Personally, I did what I could to support his election to the senate in 2006, and I will never consider him a viable candidate for any position (dog catcher, e.g.) in the future. His retirement betrays a casual attitude toward the effort and cost it takes to mount a successful national-senate-seat run. It takes him out of the running for serious consideration of national office.


FSogol

(45,481 posts)
24. Hyperbolic nonsense. Finishing something is not quitting. Why not just be honest and say
Mon Feb 16, 2015, 11:03 AM
Feb 2015

you hate the Webb's guts?

 

annominous

(68 posts)
28. Odd how you want to attribute hater status to me.
Tue Feb 17, 2015, 11:37 AM
Feb 2015

For simply stating and restating a valid and honestly held opinion you seem to want to squelch.

I believe I can post an opinion here, and I believe my opinion is meritorious.

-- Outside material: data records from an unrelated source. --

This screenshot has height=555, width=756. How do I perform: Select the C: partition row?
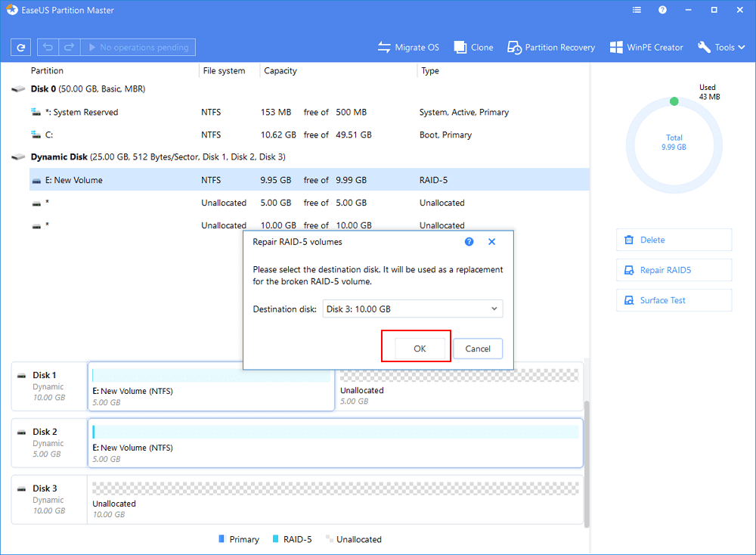[x=302, y=135]
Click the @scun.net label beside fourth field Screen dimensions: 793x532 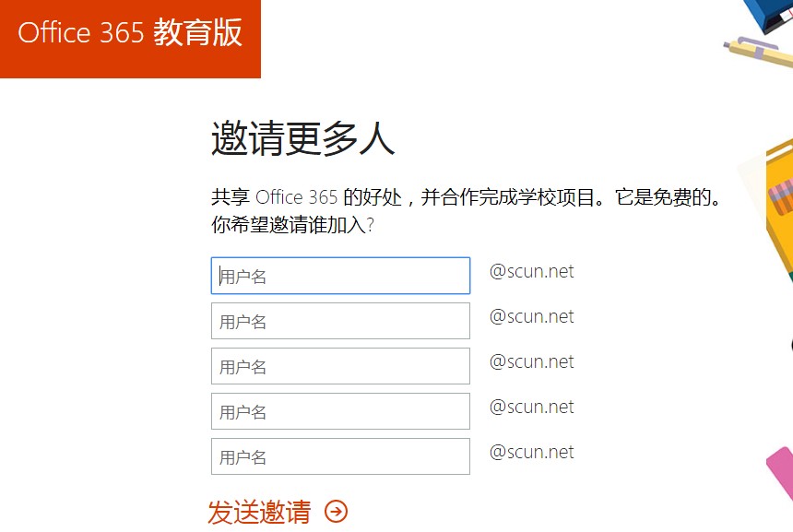point(531,408)

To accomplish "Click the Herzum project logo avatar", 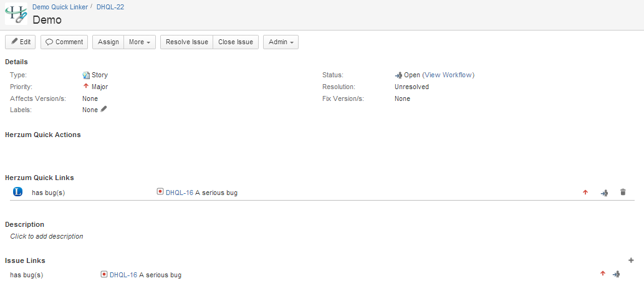I will click(16, 14).
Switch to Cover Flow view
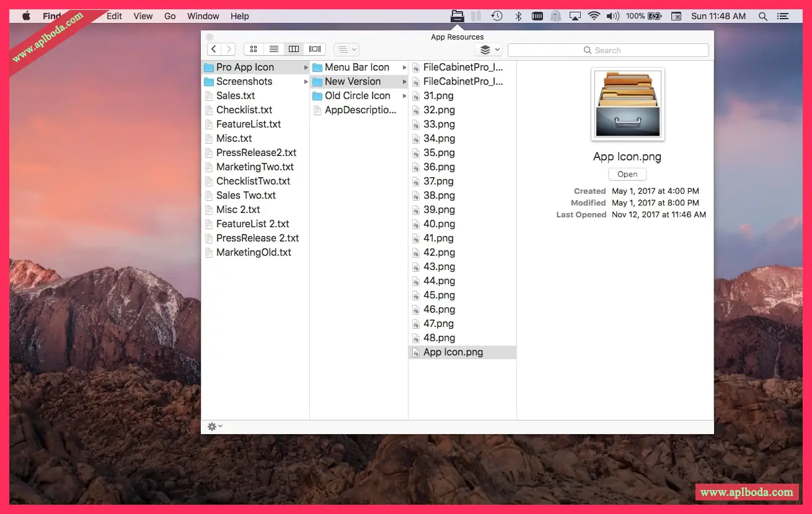Image resolution: width=812 pixels, height=514 pixels. 315,50
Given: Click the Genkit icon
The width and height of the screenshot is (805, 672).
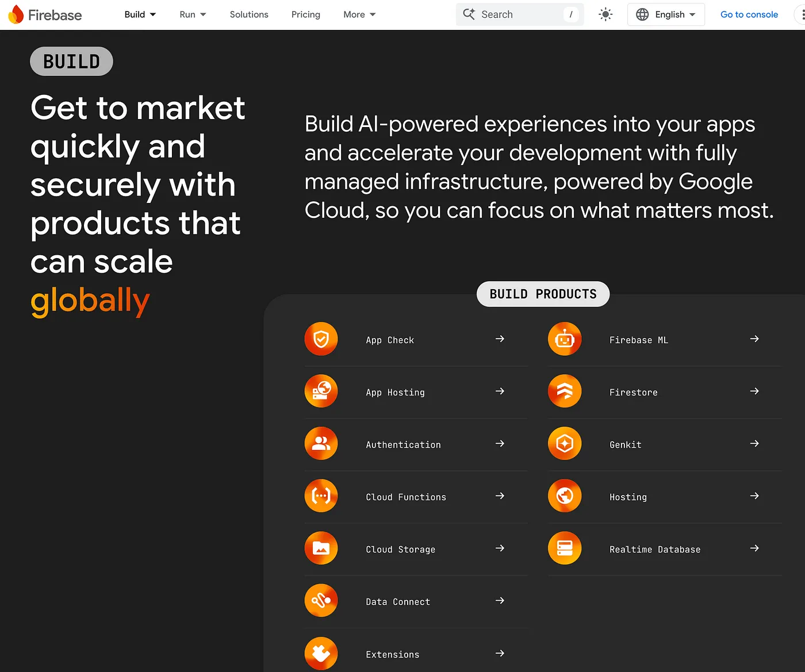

The half-guv does that, calls those who disagree with her "haters".

BlueStater

(7,596 posts)
20. Ugh, no thanks.
Sun Feb 15, 2015, 09:00 PM
Feb 2015

Once again, let me just say how pathetic it is that Martin O'Malley is just about the only potential Democratic candidate I've seen listed who's under 65. We really don't have jack shit in terms of young, rising talent at the moment. Instead, we're relying on people who've been around for eons like Hillary and Biden. I don't get it.

Cha

(297,196 posts)
21. Uh huh: "Jim Webb: Democrats Need "White, Working People," Can't Rely On Black Votes After Obama"
Sun Feb 15, 2015, 09:12 PM
Feb 2015
Mr. NFTG @Kennymack1971 Follow
Uh huh: "Jim Webb: Democrats Need "White, Working People," Can't Rely On Black Votes After Obama http://ln.is/breakingnewsusa.com/ivcEi … via @breakingnewsusa
5:02 AM - 1 Feb 2015 16 Retweets 2 favorites

http://theobamadiary.com/2015/02/01/a-tweet-or-two-225/


davidpdx

(22,000 posts)
22. I've pointed this out in the past couple of weeks, Webb is not running for sure
Sun Feb 15, 2015, 11:41 PM
Feb 2015

I think he is hoping Hillary Clinton won't run (which is unrealistic). My guess is he's not going to see the right circumstances and close his exploratory committee.

fredamae

(4,458 posts)
26. lol "The "right" circumstances?
Mon Feb 16, 2015, 11:59 AM
Feb 2015

indeed...but that's sorta up to the electorate, isn't it or does he mean "right" in a different context?